PROBLEM TO SOLVE: Copy the items from the line with "You are a GUI" to the line with "The height and" word for word, including both of those lines.

ENTRIES SUPPLIED:
▼

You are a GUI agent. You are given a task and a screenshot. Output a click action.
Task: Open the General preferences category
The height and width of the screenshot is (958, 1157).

▲
▼

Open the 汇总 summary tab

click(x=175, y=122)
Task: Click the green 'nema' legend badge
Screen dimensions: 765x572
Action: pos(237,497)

▲
▼

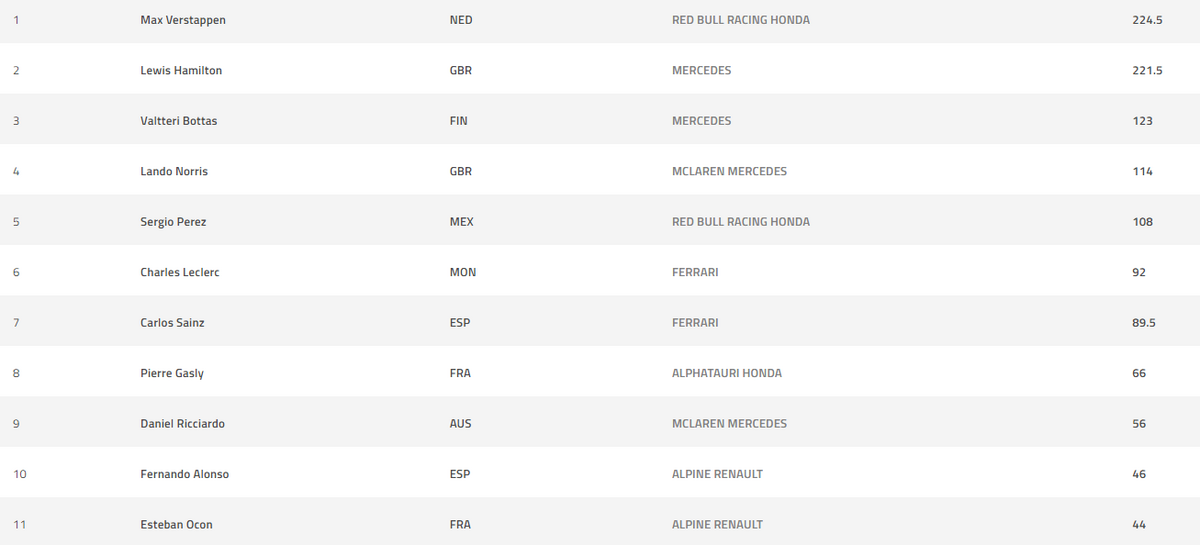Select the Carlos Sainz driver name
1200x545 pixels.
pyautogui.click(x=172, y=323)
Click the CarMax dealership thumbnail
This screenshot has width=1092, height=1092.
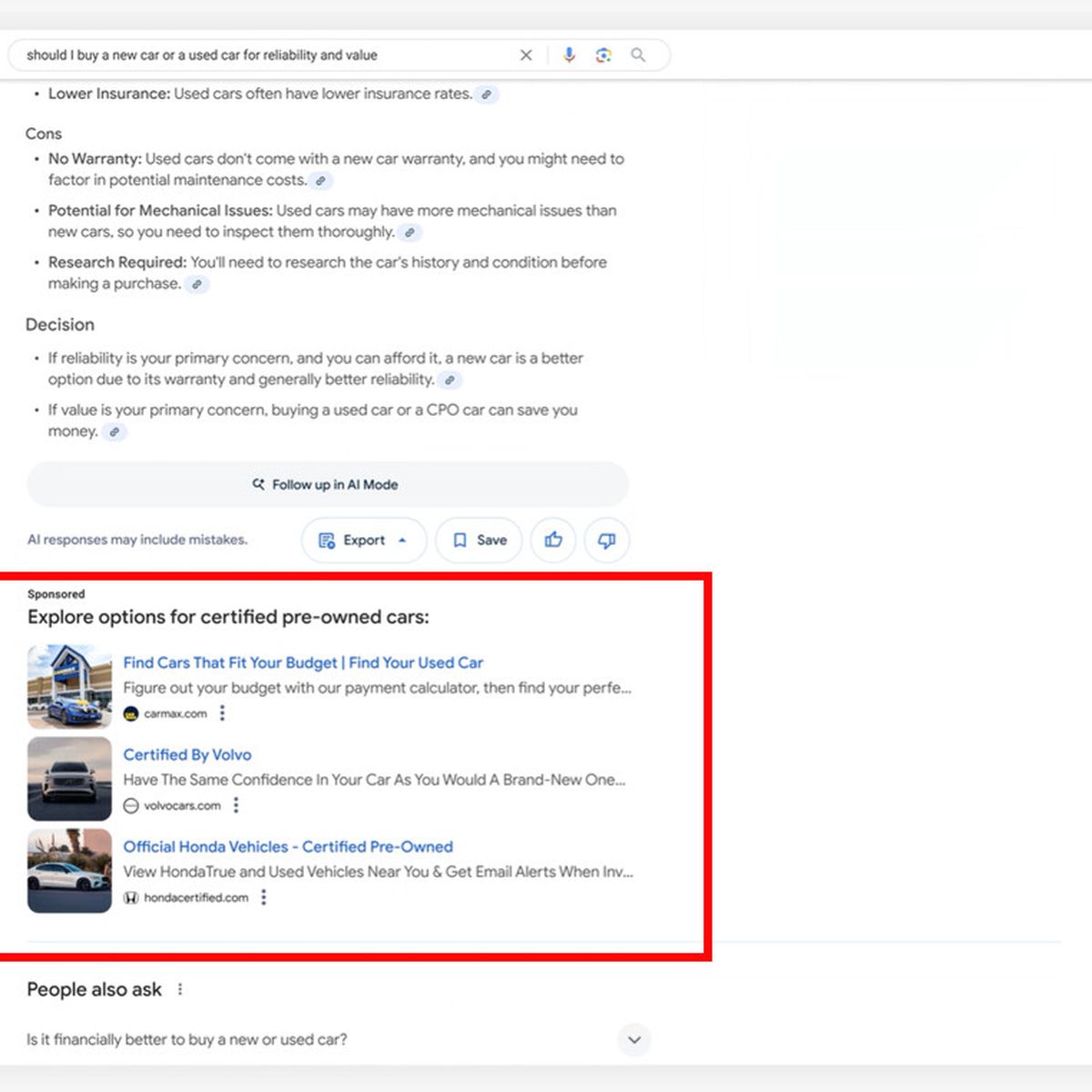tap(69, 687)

▲

WORKED ANSWER:
You are a GUI agent. You are given a task and a screenshot. Output a click action.
Task: Open the General preferences category
The height and width of the screenshot is (958, 1157).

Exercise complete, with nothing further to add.